Stored items:
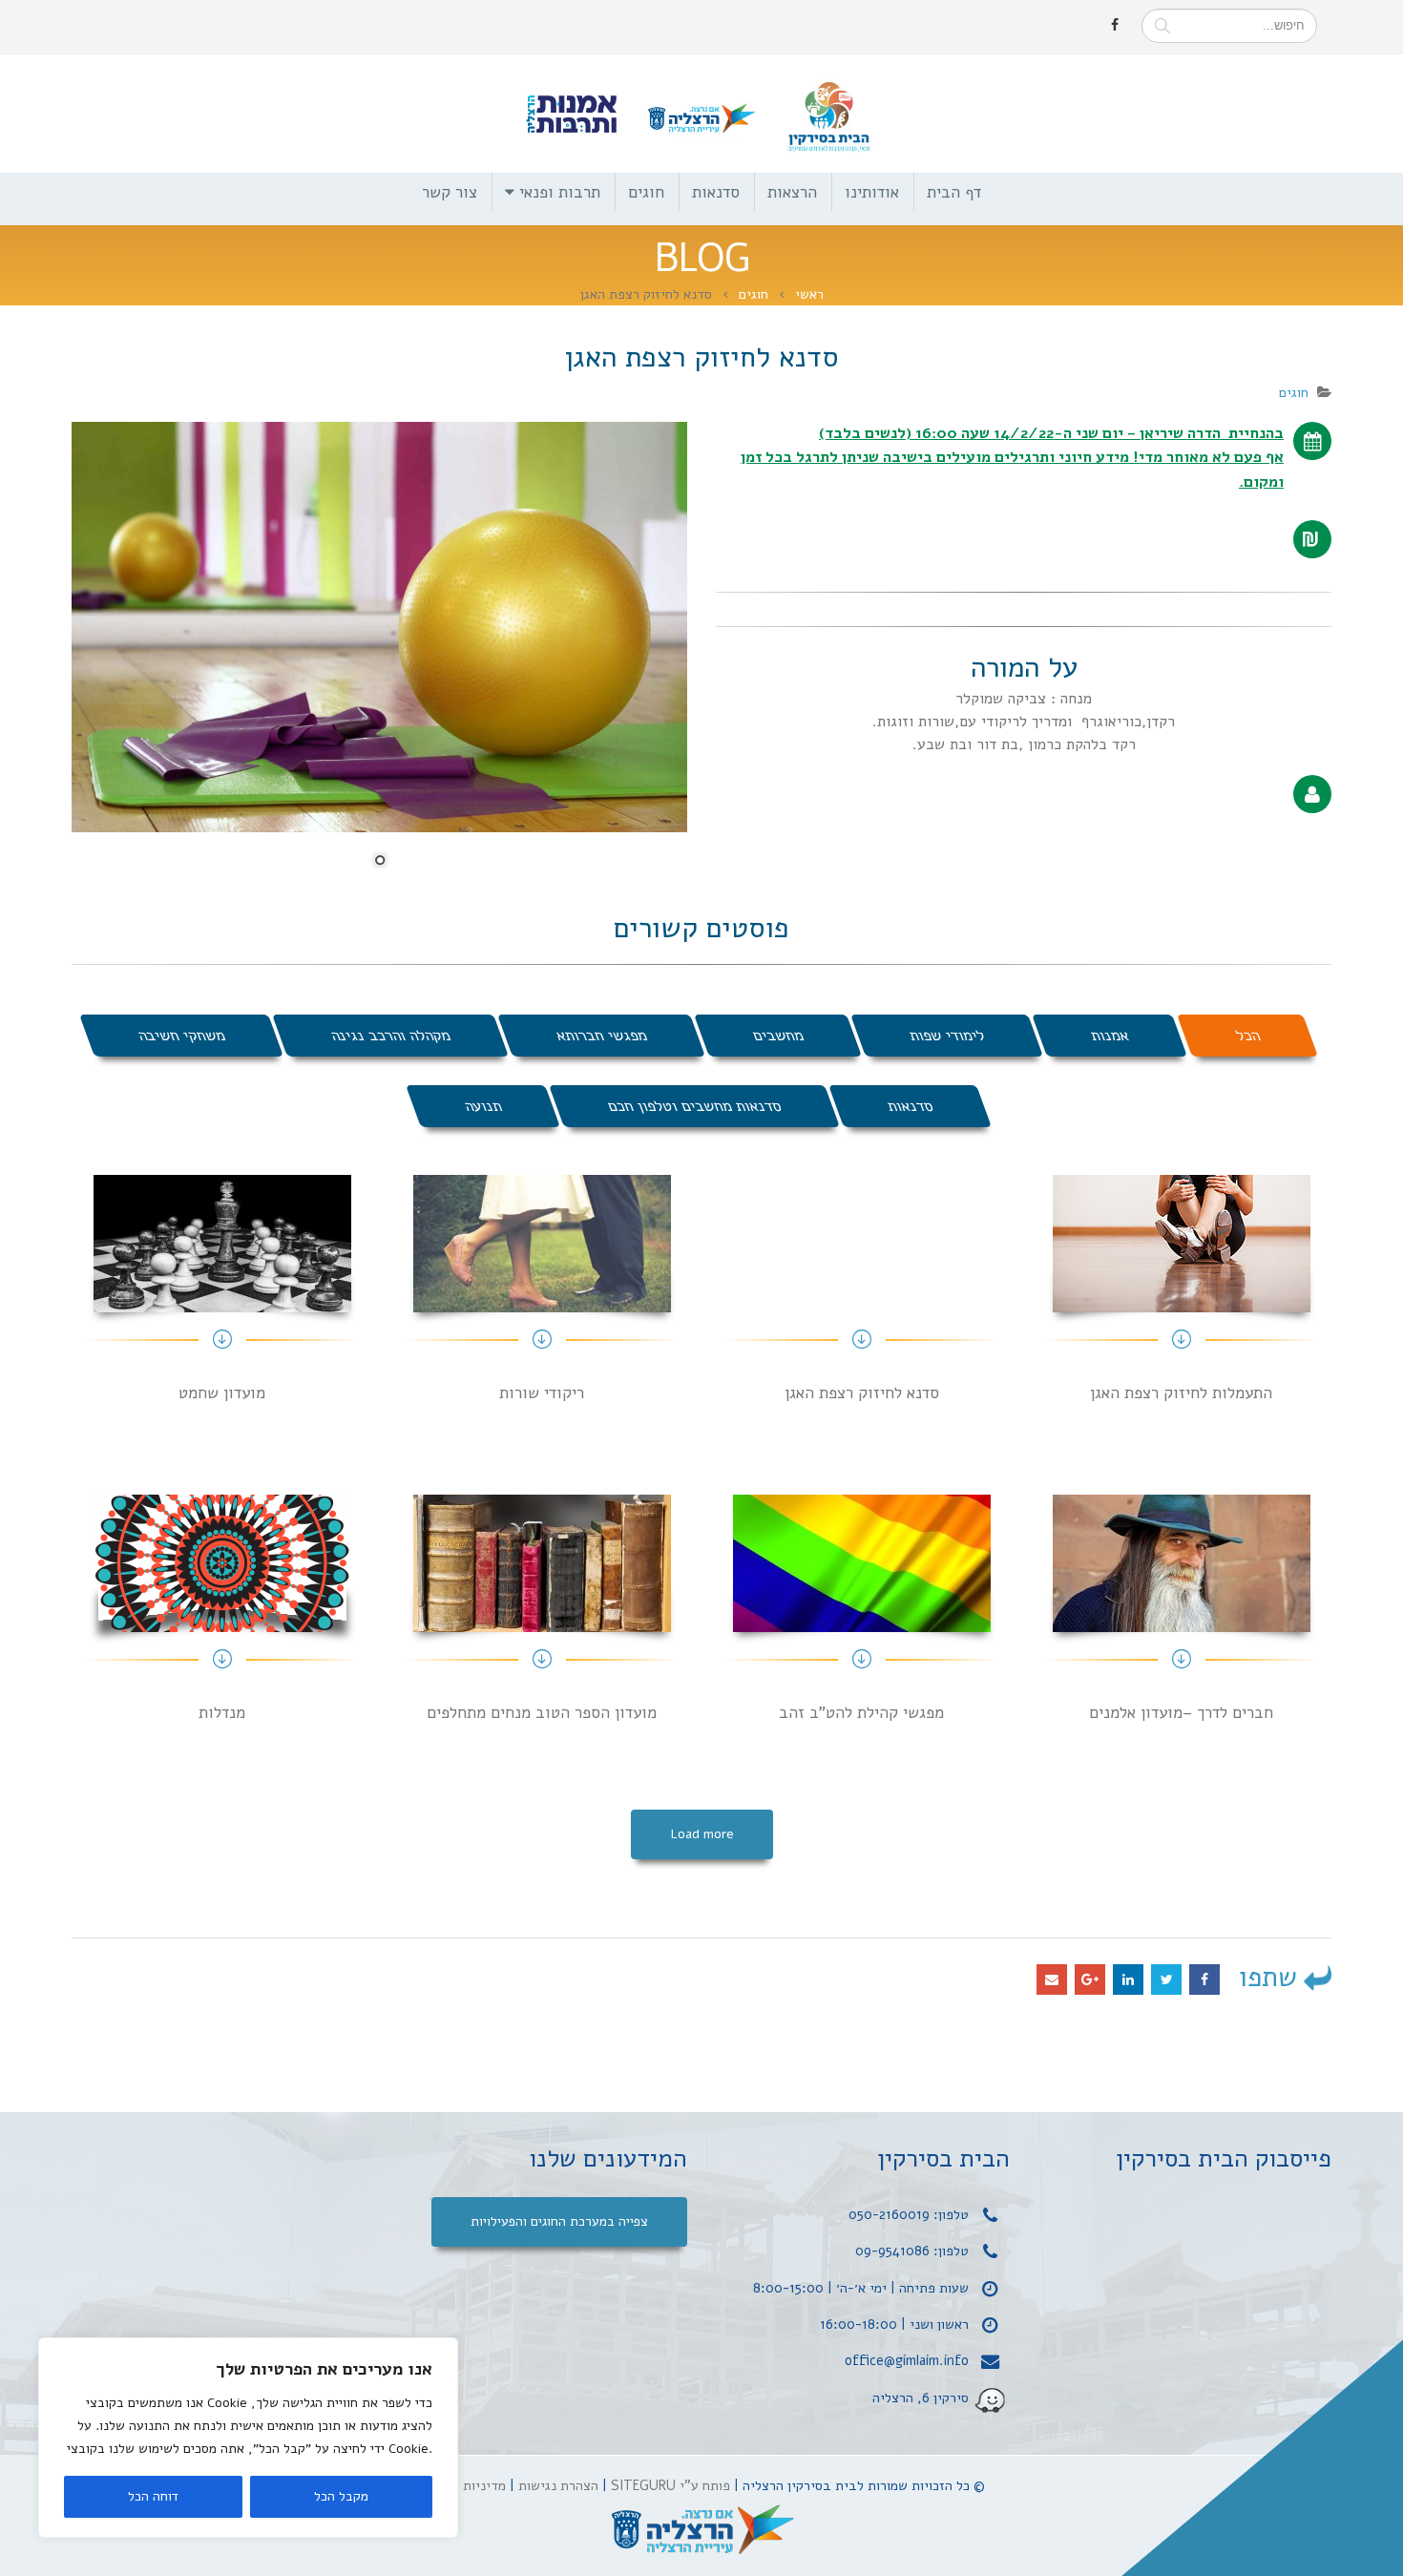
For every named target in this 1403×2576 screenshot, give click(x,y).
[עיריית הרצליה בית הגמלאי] (701, 2530)
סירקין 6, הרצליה (920, 2397)
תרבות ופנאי (559, 192)
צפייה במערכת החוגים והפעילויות (559, 2221)
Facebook (1204, 1979)
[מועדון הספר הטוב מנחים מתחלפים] (541, 1616)
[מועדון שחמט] (222, 1296)
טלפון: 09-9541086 (912, 2250)
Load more (702, 1834)
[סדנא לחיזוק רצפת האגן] (861, 1296)
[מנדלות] (222, 1616)
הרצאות (792, 192)
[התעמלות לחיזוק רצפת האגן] (1181, 1296)
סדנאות (716, 192)
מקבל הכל (341, 2496)
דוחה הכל (153, 2496)
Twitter (1166, 1979)
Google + (1090, 1979)
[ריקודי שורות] (541, 1296)
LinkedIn (1128, 1979)
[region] (248, 2437)
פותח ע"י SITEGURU (670, 2485)
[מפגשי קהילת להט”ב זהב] (861, 1616)
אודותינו (872, 192)
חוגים (646, 192)
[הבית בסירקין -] (701, 114)
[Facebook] (1114, 24)
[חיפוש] (1162, 26)
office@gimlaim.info (907, 2360)
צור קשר (449, 192)
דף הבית (954, 192)
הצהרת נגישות (558, 2485)
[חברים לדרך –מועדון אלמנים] (1181, 1616)
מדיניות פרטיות (462, 2485)
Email (1052, 1979)
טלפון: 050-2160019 (908, 2214)
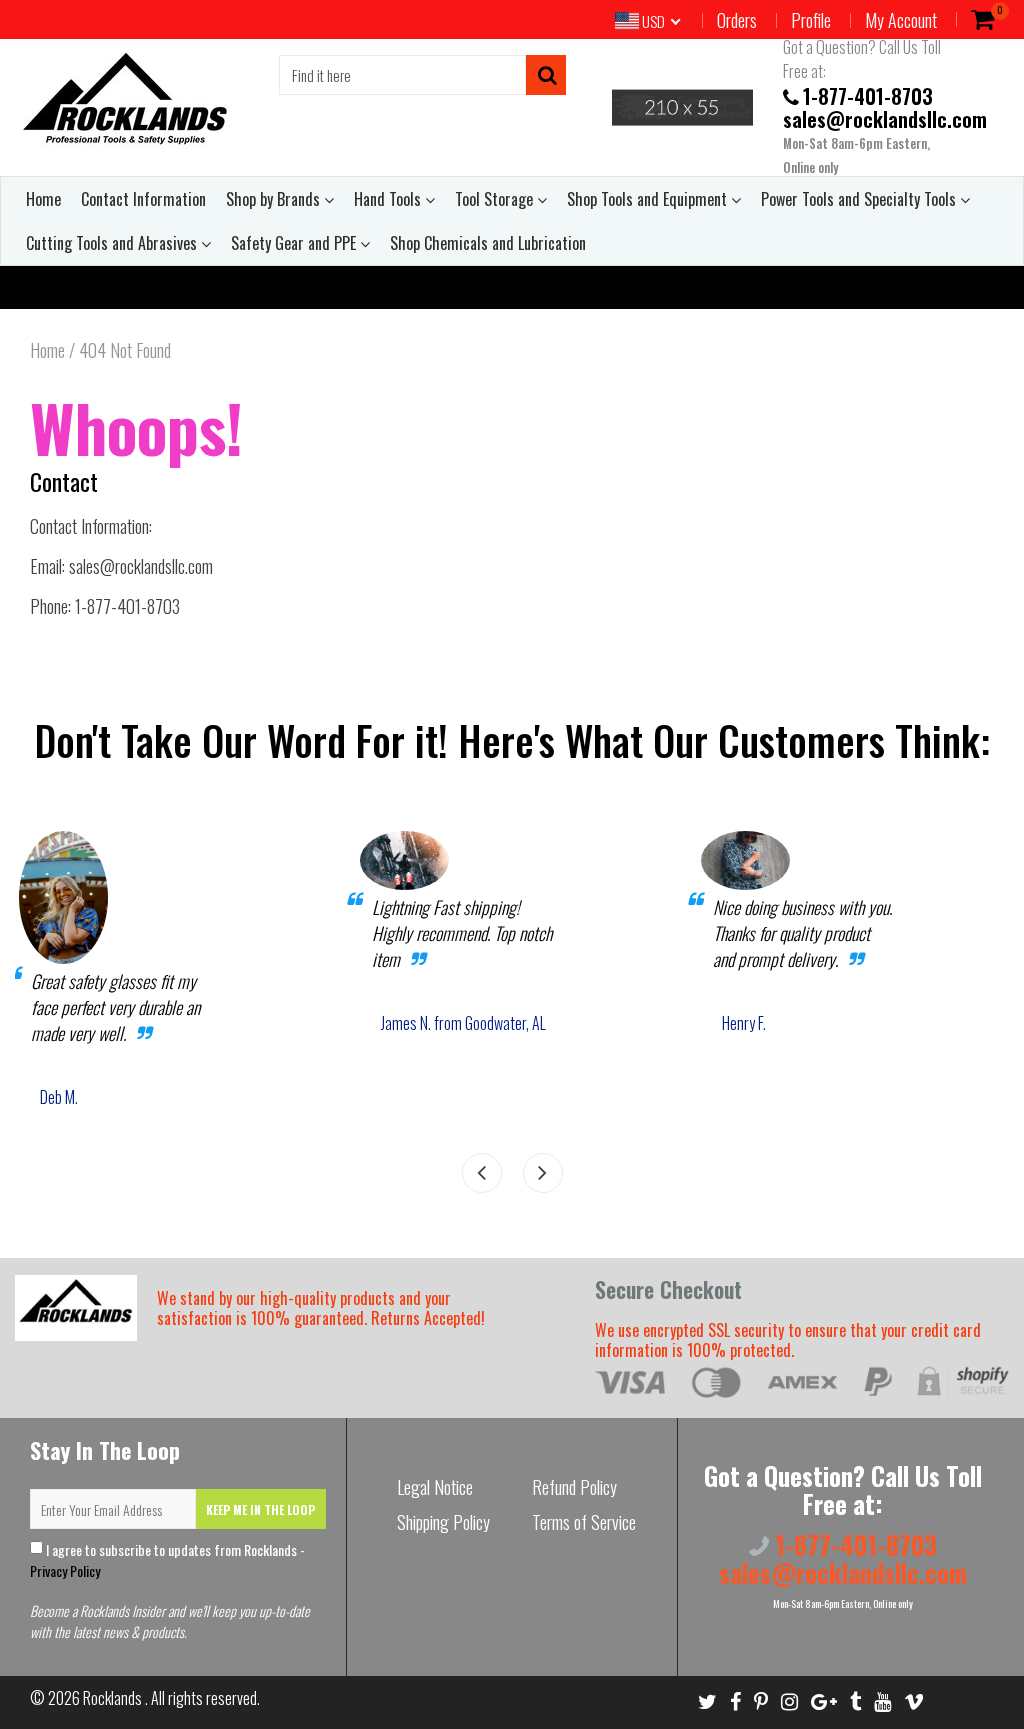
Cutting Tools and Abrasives (113, 243)
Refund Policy (574, 1487)
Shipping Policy (443, 1522)
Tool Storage (496, 199)
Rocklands (114, 1698)
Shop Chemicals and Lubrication (488, 243)
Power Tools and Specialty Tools (860, 199)
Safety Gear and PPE (295, 243)
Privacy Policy (65, 1570)
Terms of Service (584, 1522)
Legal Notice (435, 1487)
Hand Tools (389, 199)
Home (43, 199)
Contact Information (143, 199)
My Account (901, 20)
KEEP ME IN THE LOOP (260, 1509)
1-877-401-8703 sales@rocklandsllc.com (885, 107)
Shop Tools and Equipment (649, 199)
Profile (811, 20)
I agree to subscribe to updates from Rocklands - (167, 1560)
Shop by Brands (275, 199)
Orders (737, 20)
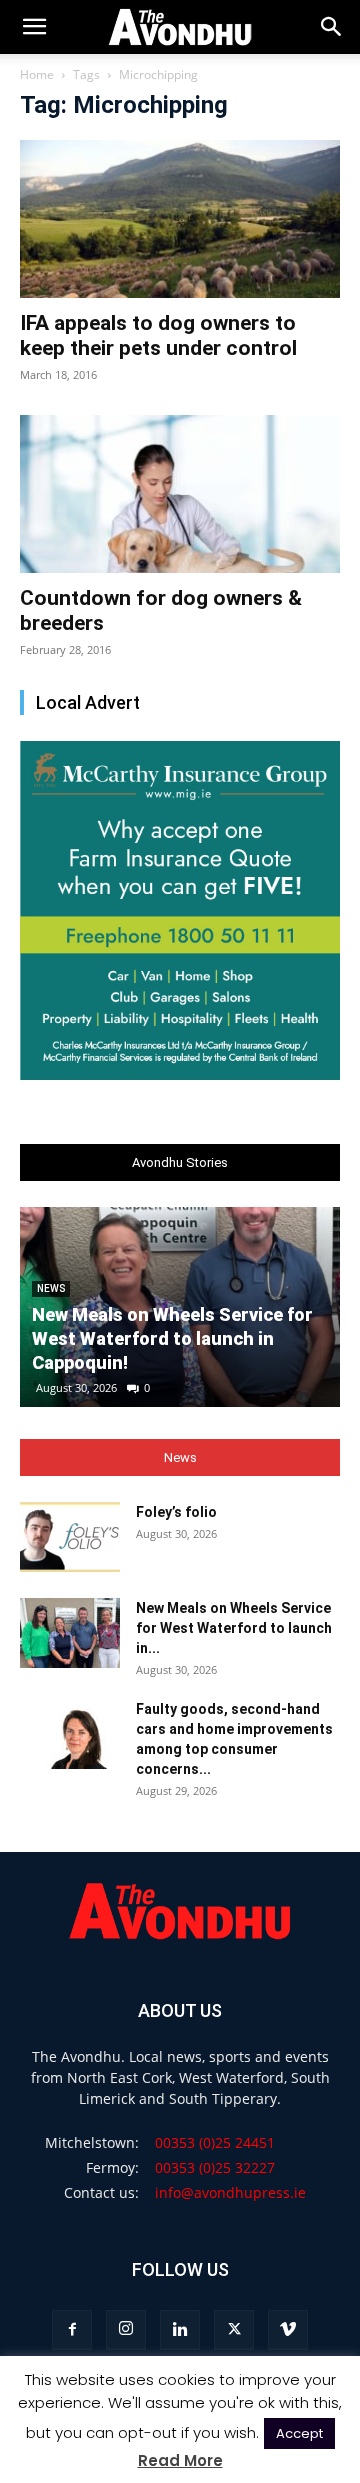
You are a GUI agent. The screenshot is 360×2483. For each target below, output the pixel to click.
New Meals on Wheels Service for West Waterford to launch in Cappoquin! (172, 1338)
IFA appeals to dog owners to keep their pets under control (158, 335)
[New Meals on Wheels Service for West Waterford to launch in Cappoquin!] (70, 1633)
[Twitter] (234, 2330)
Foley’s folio (176, 1512)
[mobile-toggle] (34, 27)
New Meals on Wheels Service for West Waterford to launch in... (234, 1628)
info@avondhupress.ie (230, 2192)
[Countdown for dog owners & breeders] (180, 494)
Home (37, 74)
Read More (180, 2460)
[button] (332, 27)
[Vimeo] (288, 2330)
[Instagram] (126, 2330)
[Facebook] (72, 2330)
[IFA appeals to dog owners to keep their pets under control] (180, 219)
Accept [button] (299, 2433)
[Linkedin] (180, 2330)
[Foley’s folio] (70, 1537)
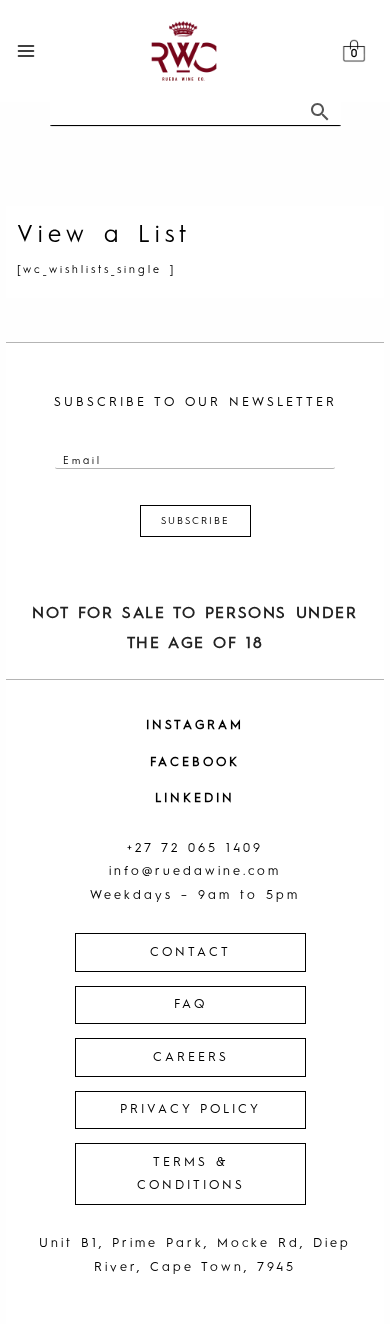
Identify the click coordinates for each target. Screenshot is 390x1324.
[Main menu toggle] (25, 50)
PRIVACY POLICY (190, 1109)
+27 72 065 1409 (195, 848)
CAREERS (191, 1057)
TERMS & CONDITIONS (191, 1174)
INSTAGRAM (195, 725)
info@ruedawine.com (195, 871)
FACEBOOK (195, 762)
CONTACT (190, 952)
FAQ (190, 1004)
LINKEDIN (195, 798)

● Exercise aim: Gather up every line in the data above that contains the word "pets", copying each one.

● Exercise response:
IFA appeals to dog owners to keep their pets under control (158, 335)
[IFA appeals to dog owners to keep their pets under control] (180, 219)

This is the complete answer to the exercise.